Atmospheric Optics

coming soon.

This figure, adapted from Saito et al. (2013), Saito and Iwabuchi (2015), and Saito and Yang (2019), shows the sky images (left panels) taken by a digital camera and (right panels) simulated with a radiative transfer model with the bulk optical property model. Twilight sky shows smoothed color changes from the horizon to the zenith due to not only angular dependent Rayleigh scattering contributions but also scattering–absorption contributions by tropospheric aerosol particles near the horizon. The simulation successfully reproduce the color gradation of the twilight sky. Rigorous single-scattering property of oriented ice crystals allows realistic simulations of particular optical phenomena such as sundogs and upper tangent arc.

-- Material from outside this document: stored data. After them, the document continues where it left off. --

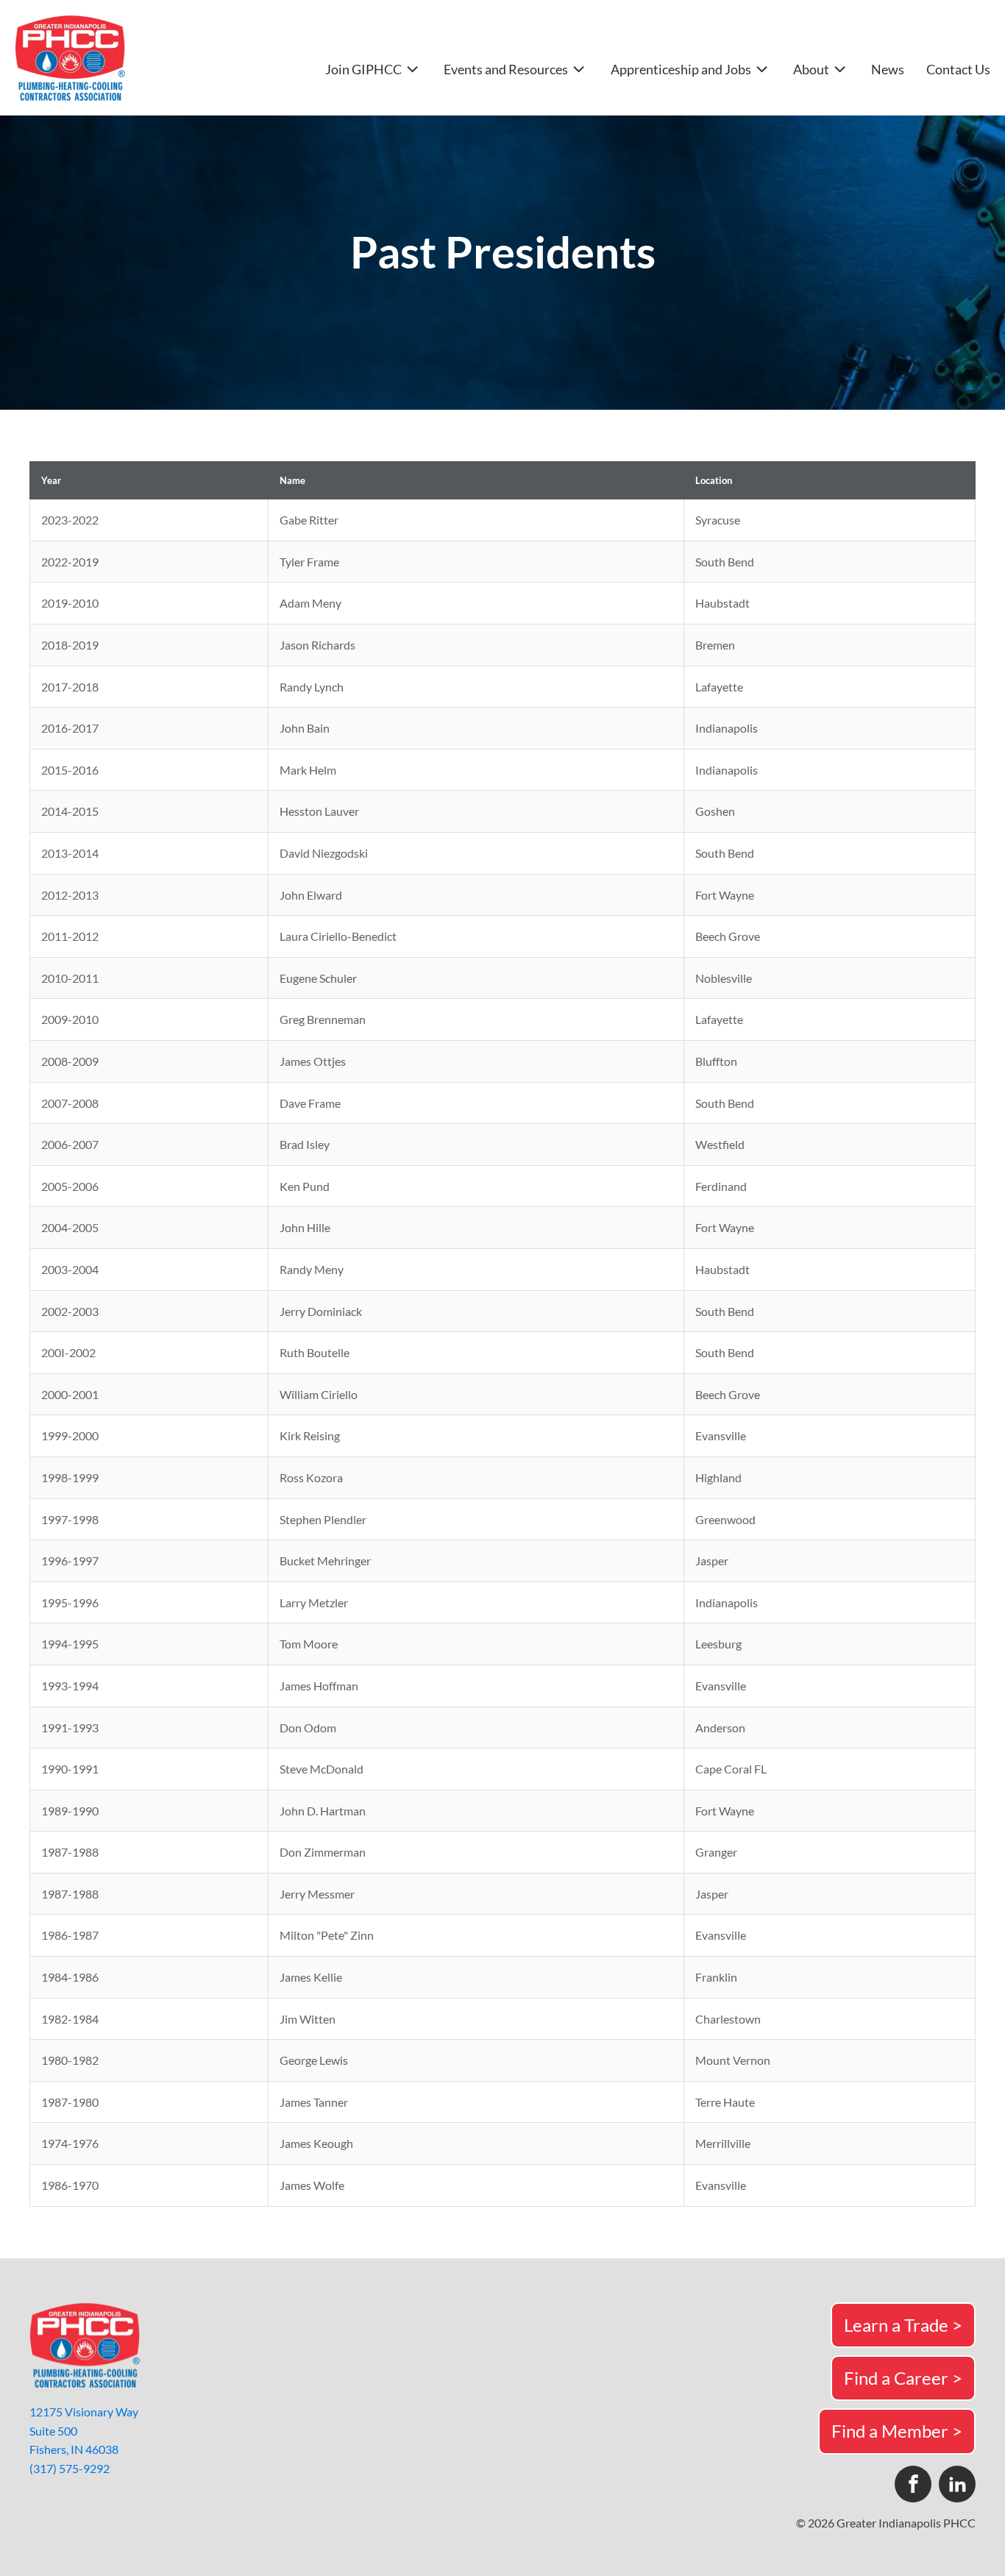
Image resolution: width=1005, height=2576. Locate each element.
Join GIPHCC (363, 69)
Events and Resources (506, 69)
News (887, 70)
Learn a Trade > (903, 2324)
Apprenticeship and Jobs (681, 69)
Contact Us (958, 70)
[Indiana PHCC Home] (70, 57)
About (811, 69)
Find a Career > (903, 2377)
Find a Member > (896, 2430)
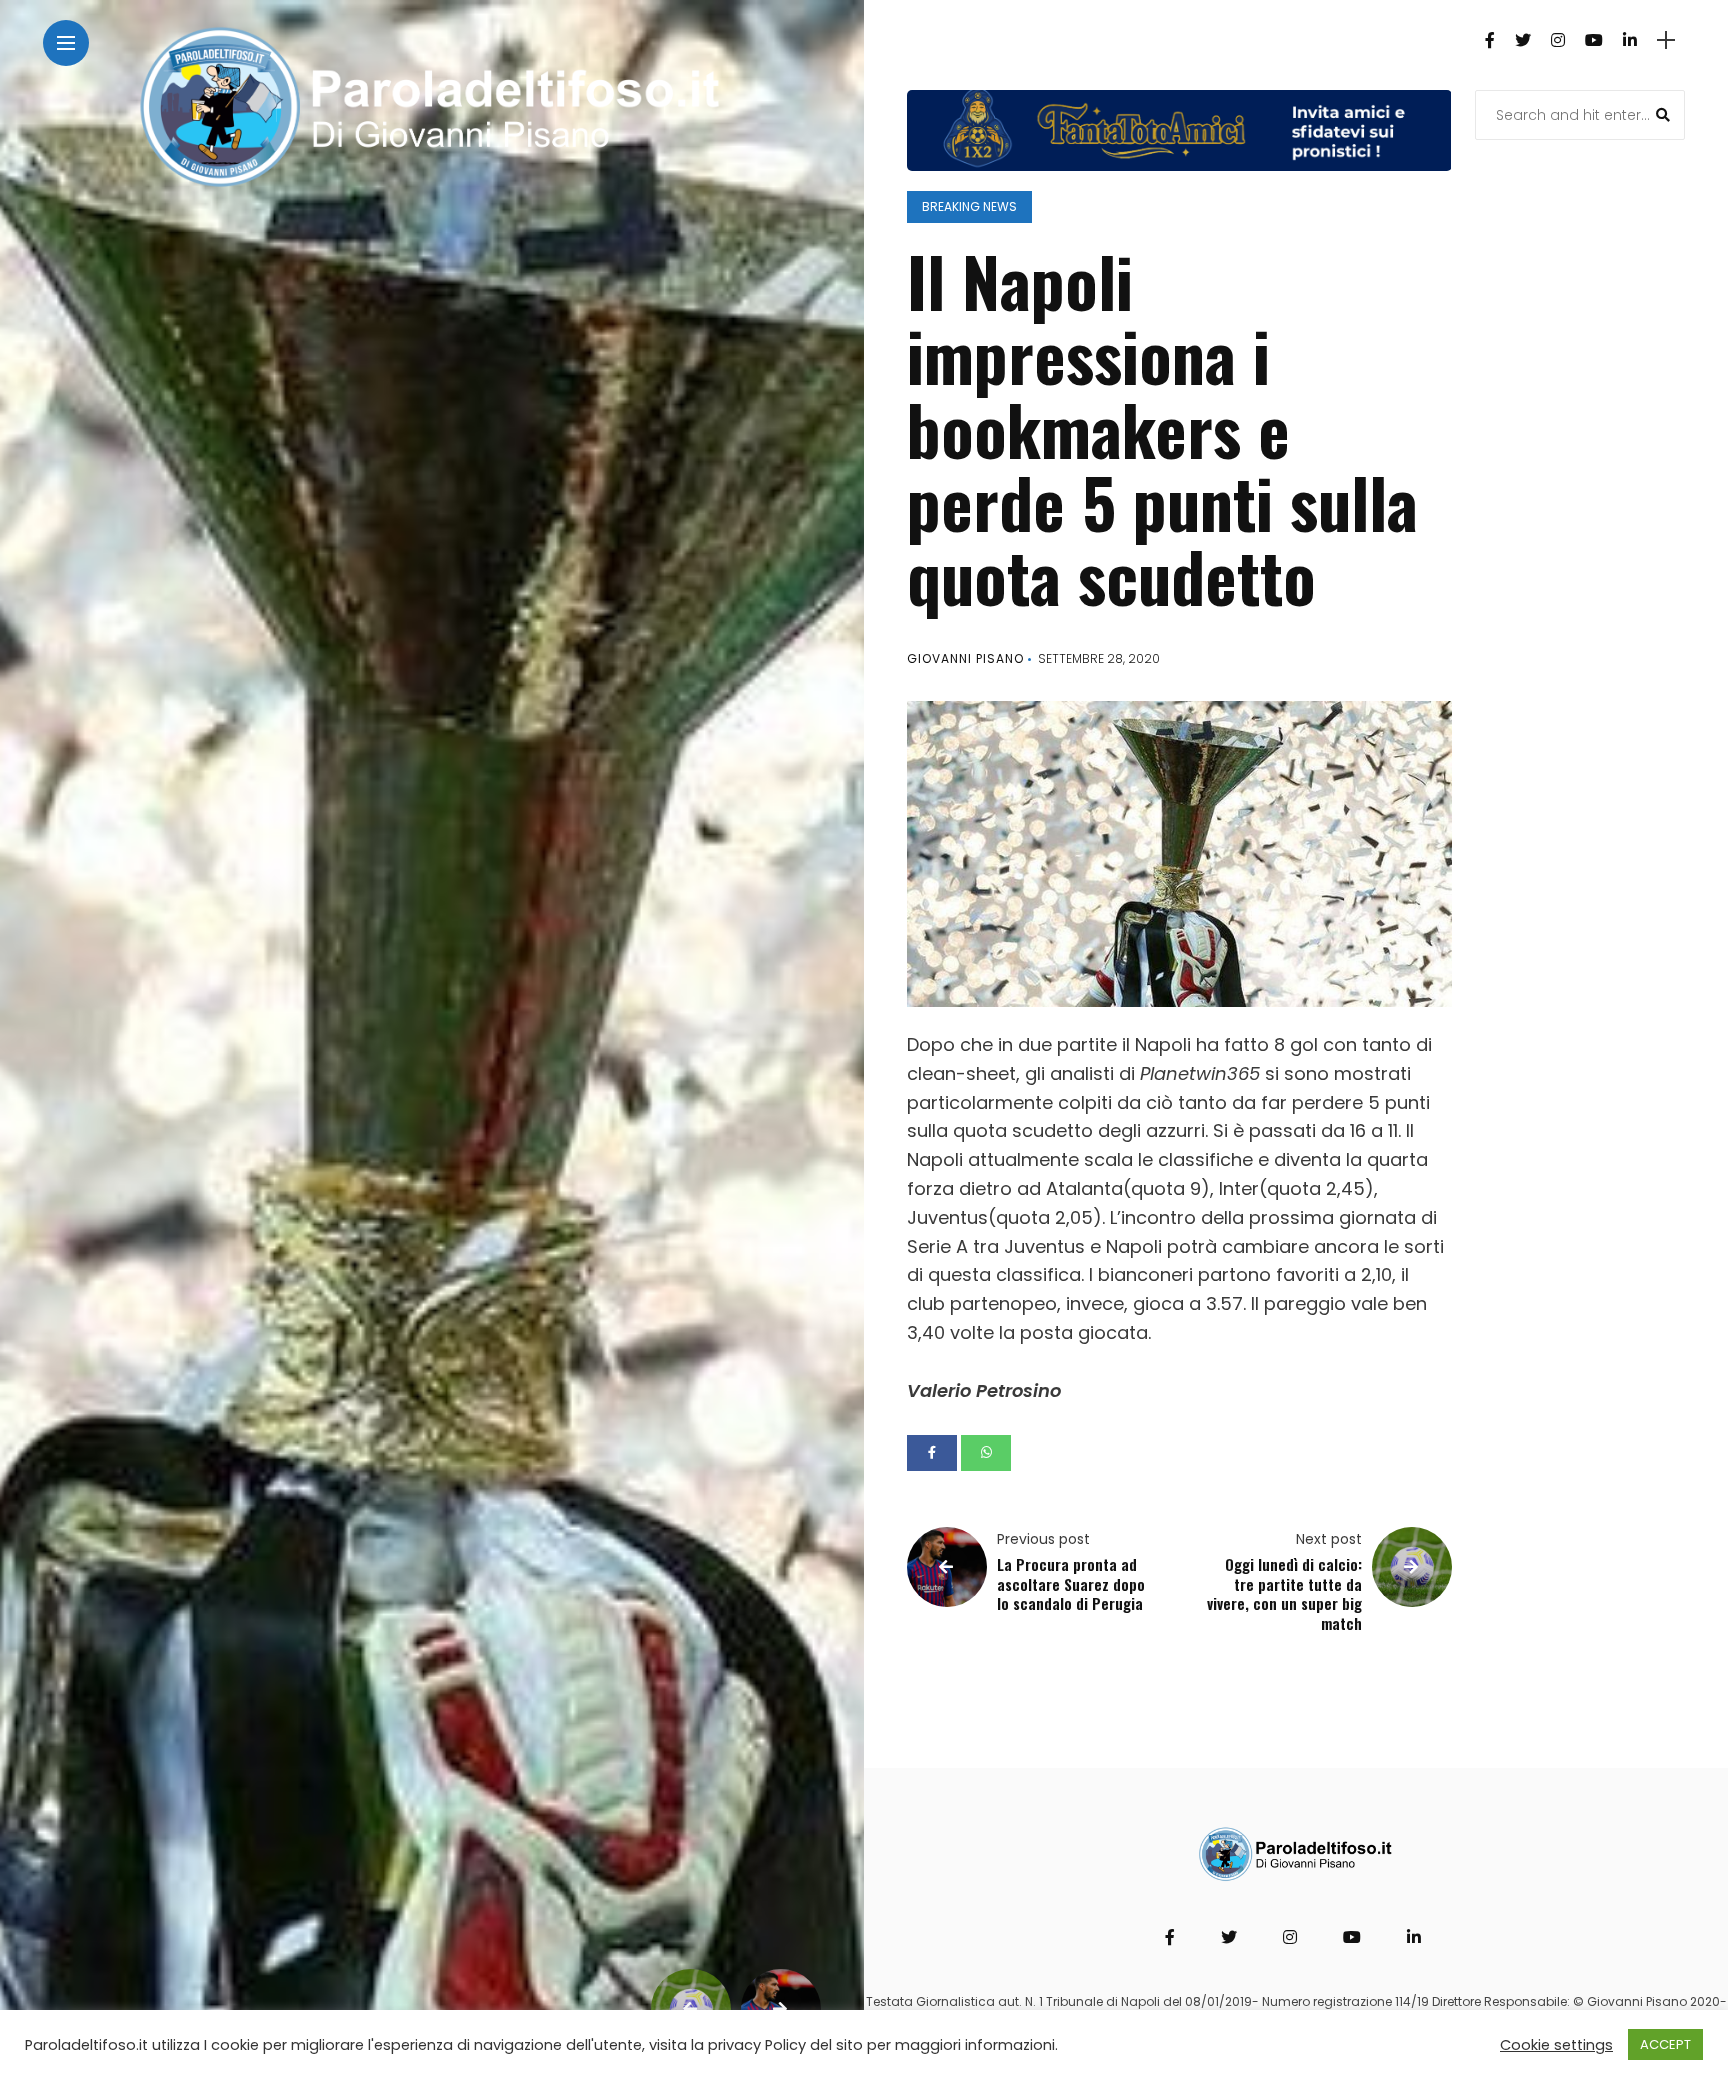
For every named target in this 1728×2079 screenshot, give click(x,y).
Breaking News (969, 206)
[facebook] (932, 1453)
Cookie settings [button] (1556, 2045)
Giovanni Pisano (965, 658)
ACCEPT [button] (1665, 2044)
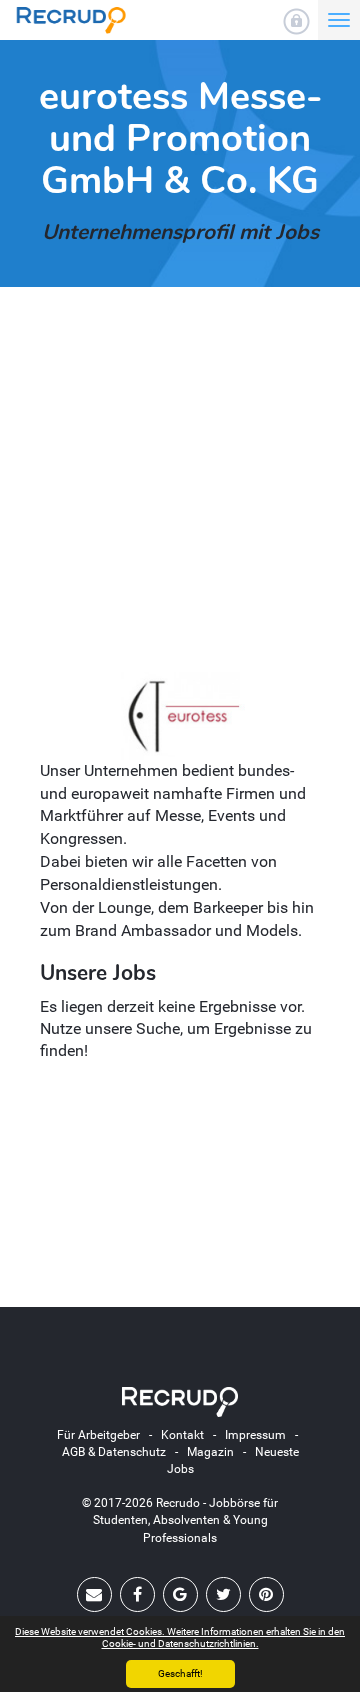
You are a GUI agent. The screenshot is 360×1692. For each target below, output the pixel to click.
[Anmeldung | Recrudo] (296, 21)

Atmospheric optics and optical phenomenon simulations

Optical phenomena are always fascinating for many of you. Rainbows, twilight glow, and halo displays familiar to many people are caused by light scattering in the atmosphere, which is fundamental to radiative transfer. In other words, these optical phenomena can tell you about particle properties in the atmosphere. We use a combination of radiative transfer models and realistic scattering property models to simulate optical phenomena. This research aims to bridge a gap between the presence of optical phenomenon display and optical–microphysical properties of atmospheric particles. In particular, the characterization of ice crystal shapes in ice clouds is one of the main focuses of this research.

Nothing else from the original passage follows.